Gott ist für mich so selbstverständlich da, wie die Luft, die ich atme. Ganz gleich, wo ich bin, ganz gleich, was ich tue, ich befinde mich in seiner Gegenwart. Ich bin in Gott, Gott ist in mir … in dieses Grundgefühl bin ich im Laufe meiner Glaubenswanderung hineingewachsen. Das klingt vielleicht anmaßend, als wäre ich ein begnadeter Heiliger, was Kokolores ist. Ich habe leider keine passenderen Worte für das Verhältnis von Gott und mir. Gott ist „groß“, ich bin „klein“, Gott macht sich „klein“, das macht mich „groß“ – alle Worte und Bilder bleiben schief.

Doch manchmal, unvermittelt, werde ich aus dieser selbstverständlichen Nähe hinauskatapultiert. Dann ist alles weg. Meine kleine Welt wird zum Vakuum. Alles scheint mir absurd. Alles nur schöner Schein, ach, nicht einmal schön ist er. Dann wird mir angst und bange.

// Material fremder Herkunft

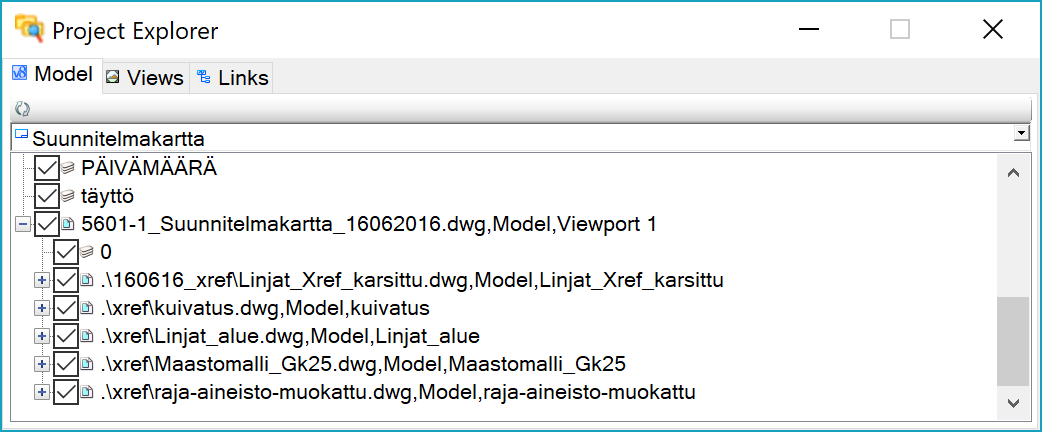
Task: Click the refresh icon below the tabs
Action: (x=22, y=109)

Meine Furcht, Gott könne nur Einbildung sein, ist nun wirklich kein hinreichender Grund für seine Existenz, nach dem Motto: Weil ich Gott brauche, muss es Gott auch geben. Die Argumente der Religionskritiker sind das Ergebnis einer auf der Hand liegenden Überlegung. Feuerbach, Freud, Nietzsche und wie sie alle heißen, haben Recht. Religion hat etwas mit dem Schwanken zwischen kindlicher Bedürftigkeit und menschlicher Selbstüberhöhung zu tun. Eine Welt ohne Gott empfinde ich als kalt, aber ich werde mich schon dran gewöhnen und mich wärmer anziehen. Die Vertröstungsmechanismen funktionieren also weiter.

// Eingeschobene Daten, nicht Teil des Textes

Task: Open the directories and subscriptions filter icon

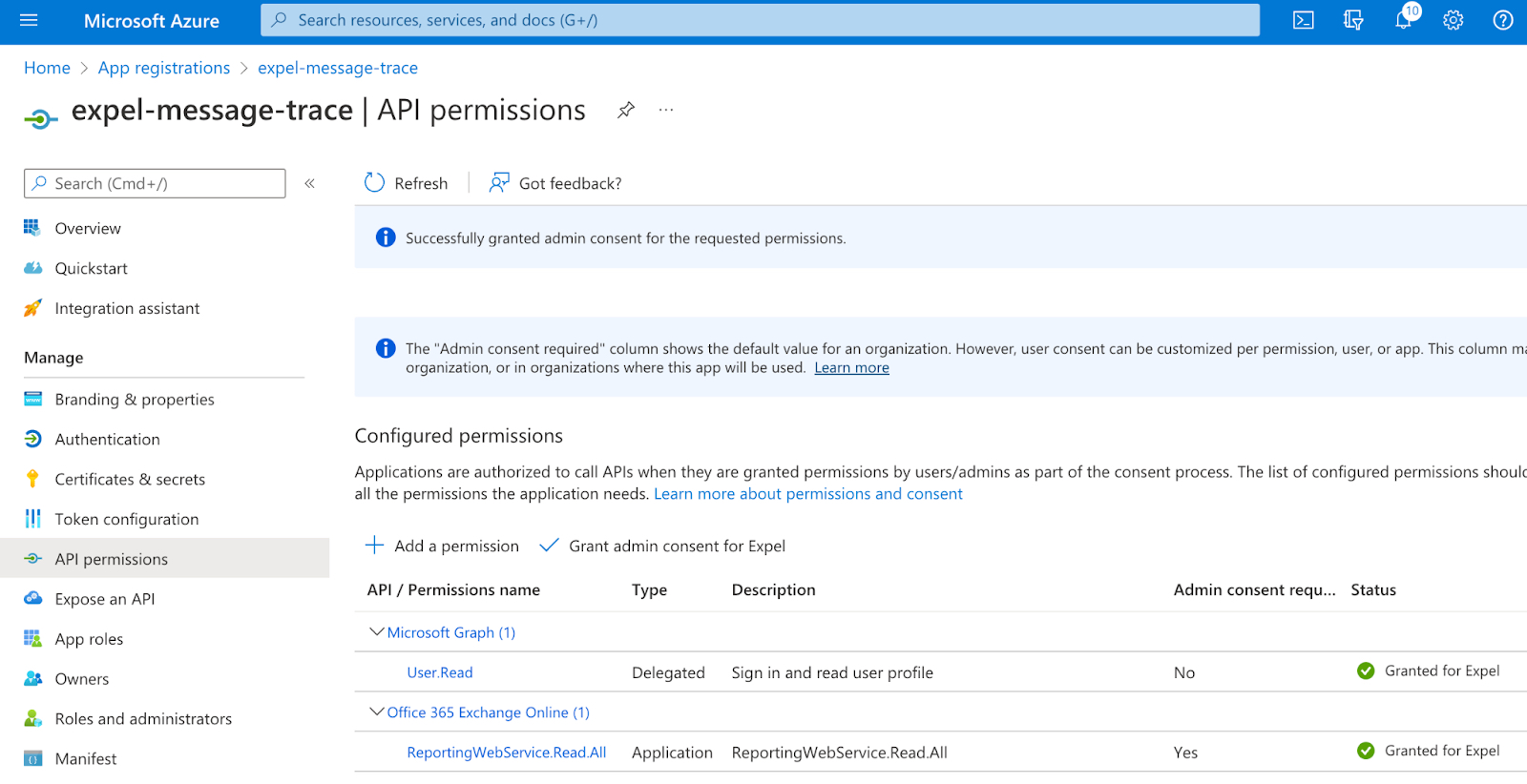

Ob Gott wirklich ist – diese Frage ist keine Sünde und kein Gedanke des Satans, sondern eine aufrichtige Frage. Ein Blick in den Weltraum macht die Formulierung „Gott wohnt im Himmel“ obsolet. Wenn, dann muss Gott auf andere Art da sein. Sollte die Schöpfung Gottes Werk sein, dann stellt sich die Frage, ob er sein Handwerk beherrscht, denn vollkommen ist das Dasein hier auf der Erde nicht gerade. Kurzum, der Verdacht liegt nahe, dass die gesamte Gotteskonstruktion eine Erfindung sein könnte. „Könnte“ ist Konjunktiv, die Möglichkeitsform. Dass Gott nur eine Idee sein könnte, ist so möglich wie seine Existenz.

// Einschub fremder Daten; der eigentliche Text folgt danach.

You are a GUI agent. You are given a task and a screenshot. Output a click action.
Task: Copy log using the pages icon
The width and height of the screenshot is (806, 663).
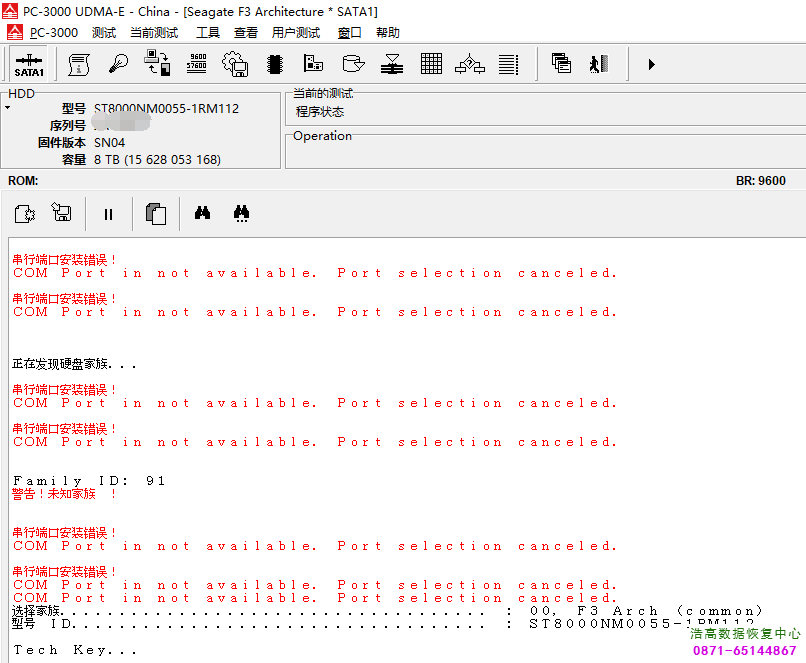(x=155, y=214)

Die irisch-englische Schriftstellerin Iris Murdoch schrieb 1970 in ihrem Essay „Das Gute überragt alle anderen Begriffe“ gar nicht zweifelnd: „Wir sind das, was wir zu sein scheinen: vorübergehende, sterbliche Kreaturen, der Notwendigkeit und dem Zufall unterworfen. Das heißt, daß es meiner Ansicht nach keinen Gott im traditionellen Sinn dieses Begriffs gibt; und der traditionelle Sinn ist vielleicht der einzige. Wenn Bonhoeffer sagt, Gott möchte, daß wir so leben, als gebe es keinen Gott, mißbraucht er vermutlich Worte. Ebenso sind die vielen metaphysischen Ersatzbegriffe für Gott – Vernunft, Wissenschaft, Geschichte – falsche Gottheiten. Unser Schicksal kann untersucht werden, aber weder gerechtfertigt noch vollständig erklärt. Wir sind einfach da. Und wenn es irgendeinen Sinn oder ein einheitliches Prinzip im menschlichen Leben gibt – der Traum davon geht uns unablässig im Kopfe herum –, dann ist es von anderer Art und muss innerhalb der menschlichen Existenz gesucht werden, außerhalb deren es nichts [anderes] gibt.“

Diese Klarheit hätte ich gern …, aber ich habe sie nicht. Ich kann nicht behaupten, ich wüsste, Gott ist nur ein philosophisches Konstrukt, um dem Dasein Sinn und Farbe zu verleihen. Ich zweifle am Glauben – und ich zweifle am Zweifel.

Wer seine Vernunft gebraucht, zweifelt. Der Verstand ist eine Gabe Gottes. Abraham Geiger, im 19. Jahrhundert führender Vertreter des liberalen Judentums, sagte einmal: „Durch Erforschung des Einzelnen zur Erkenntnis des Allgemeinen, durch Kenntnis der Vergangenheit zum Verständnis der Gegenwart, durch Wissen zum Glauben.“ Den Verstand – in Glaubensdingen – ungenutzt zu lassen wäre eine Zurückweisung von Gottes Großzügigkeit. Gott hat uns das Leben auf diesem Planeten anvertraut, dafür müssen wir unsere Intelligenz nutzen. Vertrauen macht verletzlich, das ist in jeder liebevollen Beziehung so. Gott macht sich angreifbar.